# About this task
Set the data down again, word for word, as it appears below.
+++ Records to process
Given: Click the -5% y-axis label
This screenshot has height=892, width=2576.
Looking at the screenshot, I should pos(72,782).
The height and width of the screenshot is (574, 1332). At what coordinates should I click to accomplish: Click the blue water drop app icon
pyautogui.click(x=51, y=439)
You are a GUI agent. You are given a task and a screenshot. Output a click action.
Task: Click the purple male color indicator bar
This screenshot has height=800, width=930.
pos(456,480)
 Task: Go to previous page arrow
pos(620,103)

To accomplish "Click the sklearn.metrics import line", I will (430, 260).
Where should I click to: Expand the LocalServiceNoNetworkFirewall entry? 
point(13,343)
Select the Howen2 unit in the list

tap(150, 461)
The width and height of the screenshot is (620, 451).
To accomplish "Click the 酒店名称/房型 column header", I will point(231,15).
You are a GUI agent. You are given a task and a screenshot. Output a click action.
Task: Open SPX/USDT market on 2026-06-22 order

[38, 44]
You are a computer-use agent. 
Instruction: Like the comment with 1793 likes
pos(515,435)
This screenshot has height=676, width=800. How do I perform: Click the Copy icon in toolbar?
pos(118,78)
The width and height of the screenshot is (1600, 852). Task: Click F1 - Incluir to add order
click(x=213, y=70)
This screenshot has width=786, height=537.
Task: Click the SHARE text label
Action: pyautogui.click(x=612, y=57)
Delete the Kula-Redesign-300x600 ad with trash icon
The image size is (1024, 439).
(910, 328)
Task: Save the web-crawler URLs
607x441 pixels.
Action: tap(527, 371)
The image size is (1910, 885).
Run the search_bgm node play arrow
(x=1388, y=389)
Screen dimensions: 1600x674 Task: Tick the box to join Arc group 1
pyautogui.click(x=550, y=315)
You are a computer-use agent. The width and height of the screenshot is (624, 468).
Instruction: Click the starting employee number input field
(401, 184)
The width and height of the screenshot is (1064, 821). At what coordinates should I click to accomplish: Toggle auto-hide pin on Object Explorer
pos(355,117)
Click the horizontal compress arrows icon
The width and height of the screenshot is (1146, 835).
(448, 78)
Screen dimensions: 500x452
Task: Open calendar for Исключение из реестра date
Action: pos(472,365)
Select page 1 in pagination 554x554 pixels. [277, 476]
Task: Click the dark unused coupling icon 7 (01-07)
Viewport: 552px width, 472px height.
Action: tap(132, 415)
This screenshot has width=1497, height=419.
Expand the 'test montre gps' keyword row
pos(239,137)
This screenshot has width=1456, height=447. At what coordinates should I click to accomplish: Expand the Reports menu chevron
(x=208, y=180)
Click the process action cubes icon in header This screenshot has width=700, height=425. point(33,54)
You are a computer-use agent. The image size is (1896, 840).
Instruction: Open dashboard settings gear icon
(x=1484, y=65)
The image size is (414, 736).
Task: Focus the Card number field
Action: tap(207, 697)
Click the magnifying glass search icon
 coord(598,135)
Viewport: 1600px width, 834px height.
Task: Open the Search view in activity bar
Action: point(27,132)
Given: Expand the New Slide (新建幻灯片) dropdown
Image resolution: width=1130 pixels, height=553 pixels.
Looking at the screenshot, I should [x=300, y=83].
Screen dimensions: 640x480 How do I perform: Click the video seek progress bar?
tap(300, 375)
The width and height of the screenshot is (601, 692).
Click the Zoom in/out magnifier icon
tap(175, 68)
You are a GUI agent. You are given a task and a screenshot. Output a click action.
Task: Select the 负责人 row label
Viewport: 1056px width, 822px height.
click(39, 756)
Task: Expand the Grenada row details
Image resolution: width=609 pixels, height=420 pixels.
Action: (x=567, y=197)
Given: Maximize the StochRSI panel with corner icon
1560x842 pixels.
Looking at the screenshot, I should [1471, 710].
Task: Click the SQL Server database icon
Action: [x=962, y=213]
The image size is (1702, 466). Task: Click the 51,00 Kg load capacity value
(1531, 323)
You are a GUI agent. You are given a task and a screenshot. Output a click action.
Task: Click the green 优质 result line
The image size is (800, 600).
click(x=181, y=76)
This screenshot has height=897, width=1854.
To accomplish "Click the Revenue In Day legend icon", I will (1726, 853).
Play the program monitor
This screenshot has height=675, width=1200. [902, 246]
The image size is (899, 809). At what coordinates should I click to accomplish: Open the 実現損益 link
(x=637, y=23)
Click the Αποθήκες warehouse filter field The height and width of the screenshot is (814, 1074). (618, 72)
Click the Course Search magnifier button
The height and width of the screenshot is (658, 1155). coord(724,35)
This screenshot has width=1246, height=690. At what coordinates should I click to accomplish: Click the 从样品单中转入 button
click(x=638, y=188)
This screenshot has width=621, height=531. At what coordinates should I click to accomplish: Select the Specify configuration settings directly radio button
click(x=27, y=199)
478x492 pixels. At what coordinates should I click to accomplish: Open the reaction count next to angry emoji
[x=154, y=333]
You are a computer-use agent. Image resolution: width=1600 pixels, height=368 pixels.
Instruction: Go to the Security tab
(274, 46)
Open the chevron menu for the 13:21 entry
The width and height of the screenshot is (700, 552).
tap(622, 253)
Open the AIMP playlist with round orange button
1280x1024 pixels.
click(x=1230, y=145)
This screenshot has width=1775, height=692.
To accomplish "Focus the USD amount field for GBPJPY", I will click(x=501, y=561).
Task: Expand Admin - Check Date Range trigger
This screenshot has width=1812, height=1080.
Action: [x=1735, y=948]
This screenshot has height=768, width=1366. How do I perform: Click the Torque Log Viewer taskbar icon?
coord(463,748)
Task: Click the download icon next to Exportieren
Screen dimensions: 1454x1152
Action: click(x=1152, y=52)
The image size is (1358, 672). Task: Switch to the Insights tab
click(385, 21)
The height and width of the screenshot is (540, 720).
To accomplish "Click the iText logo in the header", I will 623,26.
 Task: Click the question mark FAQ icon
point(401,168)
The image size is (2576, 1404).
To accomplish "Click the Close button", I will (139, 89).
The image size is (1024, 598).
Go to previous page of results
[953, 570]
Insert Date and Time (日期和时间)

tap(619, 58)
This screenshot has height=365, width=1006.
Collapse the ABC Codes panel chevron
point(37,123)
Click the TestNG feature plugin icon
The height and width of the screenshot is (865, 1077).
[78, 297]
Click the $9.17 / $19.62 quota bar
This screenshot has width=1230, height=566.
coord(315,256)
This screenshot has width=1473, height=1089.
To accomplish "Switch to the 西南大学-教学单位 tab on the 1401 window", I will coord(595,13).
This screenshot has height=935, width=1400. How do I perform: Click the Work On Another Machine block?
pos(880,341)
++++++
# Answer box
Given: Click the -5% y-axis label
This screenshot has height=892, width=2576.
Looking at the screenshot, I should pos(72,782).
The height and width of the screenshot is (574, 1332). At what coordinates should I click to accomplish: Click the blue water drop app icon
pyautogui.click(x=51, y=439)
You are a GUI agent. You are given a task and a screenshot. Output a click action.
Task: Click the purple male color indicator bar
This screenshot has height=800, width=930.
pos(456,480)
 Task: Go to previous page arrow
pos(620,103)

To accomplish "Click the sklearn.metrics import line", I will (430, 260).
Where should I click to: Expand the LocalServiceNoNetworkFirewall entry? 
point(13,343)
Select the Howen2 unit in the list

tap(150, 461)
The width and height of the screenshot is (620, 451).
To accomplish "Click the 酒店名称/房型 column header", I will point(231,15).
You are a GUI agent. You are given a task and a screenshot. Output a click action.
Task: Open SPX/USDT market on 2026-06-22 order

[38, 44]
You are a computer-use agent. 
Instruction: Like the comment with 1793 likes
pos(515,435)
This screenshot has height=676, width=800. How do I perform: Click the Copy icon in toolbar?
pos(118,78)
The width and height of the screenshot is (1600, 852). Task: Click F1 - Incluir to add order
click(x=213, y=70)
This screenshot has width=786, height=537.
Task: Click the SHARE text label
Action: pyautogui.click(x=612, y=57)
Delete the Kula-Redesign-300x600 ad with trash icon
The image size is (1024, 439).
(910, 328)
Task: Save the web-crawler URLs
607x441 pixels.
Action: tap(527, 371)
The image size is (1910, 885).
Run the search_bgm node play arrow
(x=1388, y=389)
Screen dimensions: 1600x674 Task: Tick the box to join Arc group 1
pyautogui.click(x=550, y=315)
You are a computer-use agent. The width and height of the screenshot is (624, 468).
Instruction: Click the starting employee number input field
(401, 184)
The width and height of the screenshot is (1064, 821). At what coordinates should I click to accomplish: Toggle auto-hide pin on Object Explorer
pos(355,117)
Click the horizontal compress arrows icon
The width and height of the screenshot is (1146, 835).
(448, 78)
Screen dimensions: 500x452
Task: Open calendar for Исключение из реестра date
Action: pos(472,365)
Select page 1 in pagination 554x554 pixels. [277, 476]
Task: Click the dark unused coupling icon 7 (01-07)
Viewport: 552px width, 472px height.
Action: tap(132, 415)
This screenshot has width=1497, height=419.
Expand the 'test montre gps' keyword row
pos(239,137)
This screenshot has width=1456, height=447. At what coordinates should I click to accomplish: Expand the Reports menu chevron
(x=208, y=180)
Click the process action cubes icon in header This screenshot has width=700, height=425. point(33,54)
You are a computer-use agent. The image size is (1896, 840).
Instruction: Open dashboard settings gear icon
(x=1484, y=65)
The image size is (414, 736).
Task: Focus the Card number field
Action: tap(207, 697)
Click the magnifying glass search icon
 coord(598,135)
Viewport: 1600px width, 834px height.
Task: Open the Search view in activity bar
Action: point(27,132)
Given: Expand the New Slide (新建幻灯片) dropdown
Image resolution: width=1130 pixels, height=553 pixels.
Looking at the screenshot, I should [x=300, y=83].
Screen dimensions: 640x480 How do I perform: Click the video seek progress bar?
tap(300, 375)
The width and height of the screenshot is (601, 692).
Click the Zoom in/out magnifier icon
tap(175, 68)
You are a GUI agent. You are given a task and a screenshot. Output a click action.
Task: Select the 负责人 row label
Viewport: 1056px width, 822px height.
click(39, 756)
Task: Expand the Grenada row details
Image resolution: width=609 pixels, height=420 pixels.
Action: (x=567, y=197)
Given: Maximize the StochRSI panel with corner icon
1560x842 pixels.
Looking at the screenshot, I should [1471, 710].
Task: Click the SQL Server database icon
Action: [x=962, y=213]
The image size is (1702, 466). Task: Click the 51,00 Kg load capacity value
(1531, 323)
You are a GUI agent. You are given a task and a screenshot. Output a click action.
Task: Click the green 优质 result line
The image size is (800, 600).
click(x=181, y=76)
This screenshot has height=897, width=1854.
To accomplish "Click the Revenue In Day legend icon", I will (1726, 853).
Play the program monitor
This screenshot has height=675, width=1200. [902, 246]
The image size is (899, 809). At what coordinates should I click to accomplish: Open the 実現損益 link
(x=637, y=23)
Click the Αποθήκες warehouse filter field The height and width of the screenshot is (814, 1074). (618, 72)
Click the Course Search magnifier button
The height and width of the screenshot is (658, 1155). coord(724,35)
This screenshot has width=1246, height=690. At what coordinates should I click to accomplish: Click the 从样品单中转入 button
click(x=638, y=188)
This screenshot has width=621, height=531. At what coordinates should I click to accomplish: Select the Specify configuration settings directly radio button
click(x=27, y=199)
478x492 pixels. At what coordinates should I click to accomplish: Open the reaction count next to angry emoji
[x=154, y=333]
You are a computer-use agent. Image resolution: width=1600 pixels, height=368 pixels.
Instruction: Go to the Security tab
(274, 46)
Open the chevron menu for the 13:21 entry
The width and height of the screenshot is (700, 552).
tap(622, 253)
Open the AIMP playlist with round orange button
1280x1024 pixels.
click(x=1230, y=145)
This screenshot has width=1775, height=692.
To accomplish "Focus the USD amount field for GBPJPY", I will click(x=501, y=561).
Task: Expand Admin - Check Date Range trigger
This screenshot has width=1812, height=1080.
Action: [x=1735, y=948]
This screenshot has height=768, width=1366. How do I perform: Click the Torque Log Viewer taskbar icon?
coord(463,748)
Task: Click the download icon next to Exportieren
Screen dimensions: 1454x1152
Action: click(x=1152, y=52)
The image size is (1358, 672). Task: Switch to the Insights tab
click(385, 21)
The height and width of the screenshot is (540, 720).
To accomplish "Click the iText logo in the header", I will 623,26.
 Task: Click the question mark FAQ icon
point(401,168)
The image size is (2576, 1404).
To accomplish "Click the Close button", I will (139, 89).
The image size is (1024, 598).
Go to previous page of results
[953, 570]
Insert Date and Time (日期和时间)

tap(619, 58)
This screenshot has height=365, width=1006.
Collapse the ABC Codes panel chevron
point(37,123)
Click the TestNG feature plugin icon
The height and width of the screenshot is (865, 1077).
[78, 297]
Click the $9.17 / $19.62 quota bar
This screenshot has width=1230, height=566.
coord(315,256)
This screenshot has width=1473, height=1089.
To accomplish "Switch to the 西南大学-教学单位 tab on the 1401 window", I will coord(595,13).
This screenshot has height=935, width=1400. How do I perform: Click the Work On Another Machine block?
pos(880,341)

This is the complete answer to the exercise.